Hundreds, if not thousands of expert scientists across the country—epidemiologists, ecologists, toxicologists, and climate scientists—are no longer allowed to provide advice to the Environmental Protection Agency. In an unprecedented move on Wednesday, Administrator Scott Pruitt issued new rules prohibiting recipients of EPA grant funding from serving on its scientific advisory committees—the bodies that make sure regulations to protect public health are based on sound science. The EPA is one of the largest funders of scientific researchers in the country, so it’s hard to know exactly how many scientists Pruitt has deemed conflicted. But there are a lot.
Pruitt’s rationale is that committee members “should avoid financial entanglements with EPA to the greatest extent possible,” and that grant-funded scientists “can create an appearance or reality of potential interference with their ability to objectively serve.” At a press conference announcing the new rules, Pruitt said, “Whatever science comes out of EPA shouldn’t be political science. From this day forward, EPA advisory committee members will be financially independent from the agency.”
But committee members won’t be financially independent at all. The list of expected appointees to the Science Advisory Board (SAB), chosen specifically by Pruitt, includes multiple people who work at places that receive EPA grant money. SAB members retain their full-time jobs while they serve, which thus constitutes a conflict of interest for these advisors.
The new head of SAB will be Michael Honeycutt, a toxicologist at the Texas Commission on Environment Quality. TCEQ receives $48.5 million each year from the federal government, much of it from the EPA. Pruitt also appointed Bob Blanz, the chief technical officer at the Arkansas Department of Environmental Quality, an agency that recently received $650,000 from EPA for water quality programs. A leaked document of SAB appointees provided to the New Republic and other outlets lists Donald van der Vaart from the North Carolina Department of Environmental Quality, an agency that Vox reporter Umair Irfan notes has received at least five EPA grants this year. The document also includes James Boylan, from the Georgia Department of Natural Resources, to be named to EPA’s Clean Air Scientific Advisory Committee. Boylan’s workplace gets one-third of its funding from the EPA.

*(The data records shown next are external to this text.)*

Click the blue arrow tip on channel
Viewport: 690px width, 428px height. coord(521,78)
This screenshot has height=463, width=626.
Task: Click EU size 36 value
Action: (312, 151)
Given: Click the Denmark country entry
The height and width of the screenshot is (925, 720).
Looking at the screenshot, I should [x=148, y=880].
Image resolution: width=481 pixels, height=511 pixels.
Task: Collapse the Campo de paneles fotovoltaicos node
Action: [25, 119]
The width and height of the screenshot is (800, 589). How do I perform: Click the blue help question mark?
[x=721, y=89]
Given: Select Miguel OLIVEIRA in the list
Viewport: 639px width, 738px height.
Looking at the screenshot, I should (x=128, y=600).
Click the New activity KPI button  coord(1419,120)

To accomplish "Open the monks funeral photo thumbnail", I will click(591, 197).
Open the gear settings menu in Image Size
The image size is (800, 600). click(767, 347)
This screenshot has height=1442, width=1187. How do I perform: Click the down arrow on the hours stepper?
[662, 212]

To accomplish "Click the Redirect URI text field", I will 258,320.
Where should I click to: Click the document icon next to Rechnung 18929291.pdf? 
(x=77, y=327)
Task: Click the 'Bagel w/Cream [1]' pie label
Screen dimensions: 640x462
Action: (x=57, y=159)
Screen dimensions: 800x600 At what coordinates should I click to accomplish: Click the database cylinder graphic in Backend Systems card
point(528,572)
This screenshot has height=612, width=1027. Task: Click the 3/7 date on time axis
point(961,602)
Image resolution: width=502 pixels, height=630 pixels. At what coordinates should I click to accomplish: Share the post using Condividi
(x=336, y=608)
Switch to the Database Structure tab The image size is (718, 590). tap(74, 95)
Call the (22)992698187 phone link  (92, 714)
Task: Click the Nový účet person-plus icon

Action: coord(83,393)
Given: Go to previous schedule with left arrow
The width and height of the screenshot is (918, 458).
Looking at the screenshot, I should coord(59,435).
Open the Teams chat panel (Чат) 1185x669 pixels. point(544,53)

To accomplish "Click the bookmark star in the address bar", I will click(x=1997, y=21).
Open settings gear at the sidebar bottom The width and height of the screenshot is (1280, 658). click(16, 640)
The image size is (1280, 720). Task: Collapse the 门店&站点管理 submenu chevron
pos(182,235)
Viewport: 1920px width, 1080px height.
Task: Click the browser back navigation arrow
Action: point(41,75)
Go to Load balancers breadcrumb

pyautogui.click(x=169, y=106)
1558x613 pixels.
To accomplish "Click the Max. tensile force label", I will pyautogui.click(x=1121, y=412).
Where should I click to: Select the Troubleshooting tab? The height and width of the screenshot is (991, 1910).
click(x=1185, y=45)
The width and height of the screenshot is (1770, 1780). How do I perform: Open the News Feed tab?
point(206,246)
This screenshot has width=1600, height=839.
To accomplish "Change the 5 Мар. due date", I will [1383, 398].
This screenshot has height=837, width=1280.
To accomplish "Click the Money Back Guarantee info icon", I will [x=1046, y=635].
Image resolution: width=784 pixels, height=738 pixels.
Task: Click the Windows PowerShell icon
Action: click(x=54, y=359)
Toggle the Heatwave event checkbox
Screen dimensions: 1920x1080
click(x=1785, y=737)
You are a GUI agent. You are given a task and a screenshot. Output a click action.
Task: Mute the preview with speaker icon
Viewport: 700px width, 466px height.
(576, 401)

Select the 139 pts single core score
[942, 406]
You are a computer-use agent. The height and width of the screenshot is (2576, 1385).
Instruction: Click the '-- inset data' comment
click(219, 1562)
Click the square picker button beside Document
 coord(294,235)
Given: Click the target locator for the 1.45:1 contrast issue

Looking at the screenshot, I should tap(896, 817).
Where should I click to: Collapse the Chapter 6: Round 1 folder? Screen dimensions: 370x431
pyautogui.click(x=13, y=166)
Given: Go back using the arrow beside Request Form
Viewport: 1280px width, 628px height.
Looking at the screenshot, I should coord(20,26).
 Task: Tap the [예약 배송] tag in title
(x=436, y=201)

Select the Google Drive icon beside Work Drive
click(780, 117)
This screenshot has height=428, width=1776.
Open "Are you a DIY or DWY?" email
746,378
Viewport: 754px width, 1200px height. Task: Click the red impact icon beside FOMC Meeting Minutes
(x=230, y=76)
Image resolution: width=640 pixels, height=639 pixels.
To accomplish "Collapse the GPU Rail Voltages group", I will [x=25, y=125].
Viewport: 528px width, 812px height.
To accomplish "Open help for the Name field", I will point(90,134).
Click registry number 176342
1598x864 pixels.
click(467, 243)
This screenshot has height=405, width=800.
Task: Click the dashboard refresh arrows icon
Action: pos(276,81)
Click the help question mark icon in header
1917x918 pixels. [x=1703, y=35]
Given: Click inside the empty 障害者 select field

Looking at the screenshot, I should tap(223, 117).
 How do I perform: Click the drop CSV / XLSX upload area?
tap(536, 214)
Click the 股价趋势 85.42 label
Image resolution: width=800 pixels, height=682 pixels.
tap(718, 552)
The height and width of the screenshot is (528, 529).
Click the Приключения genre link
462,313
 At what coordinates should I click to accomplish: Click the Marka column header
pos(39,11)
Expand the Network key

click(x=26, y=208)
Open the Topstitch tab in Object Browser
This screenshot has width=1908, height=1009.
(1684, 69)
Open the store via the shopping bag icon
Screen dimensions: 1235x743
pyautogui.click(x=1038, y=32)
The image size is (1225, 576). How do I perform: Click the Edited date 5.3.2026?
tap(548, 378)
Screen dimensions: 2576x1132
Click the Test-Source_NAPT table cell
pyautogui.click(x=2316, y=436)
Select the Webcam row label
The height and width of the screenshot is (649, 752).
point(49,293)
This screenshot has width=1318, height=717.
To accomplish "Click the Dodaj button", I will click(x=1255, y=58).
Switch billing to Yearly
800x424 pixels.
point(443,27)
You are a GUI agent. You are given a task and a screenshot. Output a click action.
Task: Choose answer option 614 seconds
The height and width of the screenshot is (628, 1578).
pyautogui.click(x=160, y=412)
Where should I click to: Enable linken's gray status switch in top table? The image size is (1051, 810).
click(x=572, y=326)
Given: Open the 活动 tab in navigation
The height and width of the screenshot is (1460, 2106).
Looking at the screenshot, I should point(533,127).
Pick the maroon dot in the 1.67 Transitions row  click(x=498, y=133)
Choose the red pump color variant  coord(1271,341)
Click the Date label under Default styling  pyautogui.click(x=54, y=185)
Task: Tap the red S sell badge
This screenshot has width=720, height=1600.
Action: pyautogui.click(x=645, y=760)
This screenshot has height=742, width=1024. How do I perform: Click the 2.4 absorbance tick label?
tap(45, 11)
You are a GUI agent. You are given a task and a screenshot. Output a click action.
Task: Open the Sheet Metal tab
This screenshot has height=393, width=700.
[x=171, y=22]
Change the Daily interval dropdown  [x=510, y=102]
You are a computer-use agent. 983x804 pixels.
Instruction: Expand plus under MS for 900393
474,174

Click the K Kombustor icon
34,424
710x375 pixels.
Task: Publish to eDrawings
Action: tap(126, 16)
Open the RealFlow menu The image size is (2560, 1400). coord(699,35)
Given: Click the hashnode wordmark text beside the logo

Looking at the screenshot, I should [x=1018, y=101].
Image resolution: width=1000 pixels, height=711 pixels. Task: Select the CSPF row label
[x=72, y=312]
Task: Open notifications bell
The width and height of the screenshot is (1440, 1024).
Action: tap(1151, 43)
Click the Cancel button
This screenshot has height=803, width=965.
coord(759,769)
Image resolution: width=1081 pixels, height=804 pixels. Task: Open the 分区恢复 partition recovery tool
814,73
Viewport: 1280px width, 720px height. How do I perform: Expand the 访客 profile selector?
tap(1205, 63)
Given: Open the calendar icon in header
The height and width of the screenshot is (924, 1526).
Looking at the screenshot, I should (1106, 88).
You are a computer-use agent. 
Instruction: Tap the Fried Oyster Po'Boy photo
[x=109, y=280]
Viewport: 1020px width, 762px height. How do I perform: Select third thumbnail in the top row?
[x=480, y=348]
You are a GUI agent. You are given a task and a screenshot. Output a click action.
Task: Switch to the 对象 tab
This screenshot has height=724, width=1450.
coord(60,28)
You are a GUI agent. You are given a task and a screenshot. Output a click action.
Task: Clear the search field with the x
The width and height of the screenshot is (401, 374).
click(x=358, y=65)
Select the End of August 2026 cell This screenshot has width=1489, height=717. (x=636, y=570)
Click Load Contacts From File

Irfan noted this hypocrisy on Twitter. “[Pruitt] said yesterday: ‘You will either have to choose the grant or service, but not both,’” he wrote. “Will EPA hold advisers it selects from state agencies to the same standards it holds scientists from academia?” The answer, quite simply, is no: Pruitt’s directive specifically says that “state, tribal, or local government recipients of grants” can receive funding and serve on the scientific advisory committees. The directive does not, however, explain why. Why is a grant to a scientist considered a conflict of interest, but a grant to a government agency employee isn’t? Reporters weren’t given the chance to ask as much at Pruitt’s press conference on Wednesday, as the secretive administrator refused to take questions. And the EPA press office didn’t reply to an email Thursday morning.
I have further questions yet: Does the EPA have any documented proof that EPA-grant funded scientists have made politically motivated decisions that were not in line with peer-reviewed science? And if Pruitt believes that an EPA grant makes a scientist biased toward regulation, then why do several SAB appointees come from the fossil fuel and chemical industries, which are directly regulated by EPA? Surely this is a much greater “financial entanglement”?
Pruitt’s faulty logic—or lack of it entirely—hasn’t gone unnoticed. Former Science Advisory Board member Joe Arvai, whose six-year term expired in late September, was bewildered. “Not only is Mr. Pruitt a hypocrite, he’s a coward,” said Arvai, who is currently the director of the Erb Institute at the University of Michigan. “Rather than having the guts to say he doesn’t care about what the country’s leading scientists have to say, he’s hiding behind some patently phony conflict-of-interest rhetoric.” As Arvai said, “it doesn’t take a rocket scientist” to understand what Pruitt, who has deep and enduring ties to the fossil fuel industry, is up to: stacking advisory boards with people who he knows will support his deregulatory agenda. Pruitt can’t weaken air pollution regulations without the support of scientists who believe air pollution isn’t so bad for human health, and he can’t weaken rules to halt global warming without advisors who question whether climate change is even happening. Pruitt might be Trump’s most secretive cabinet member, but his motives here are transparently corrupt.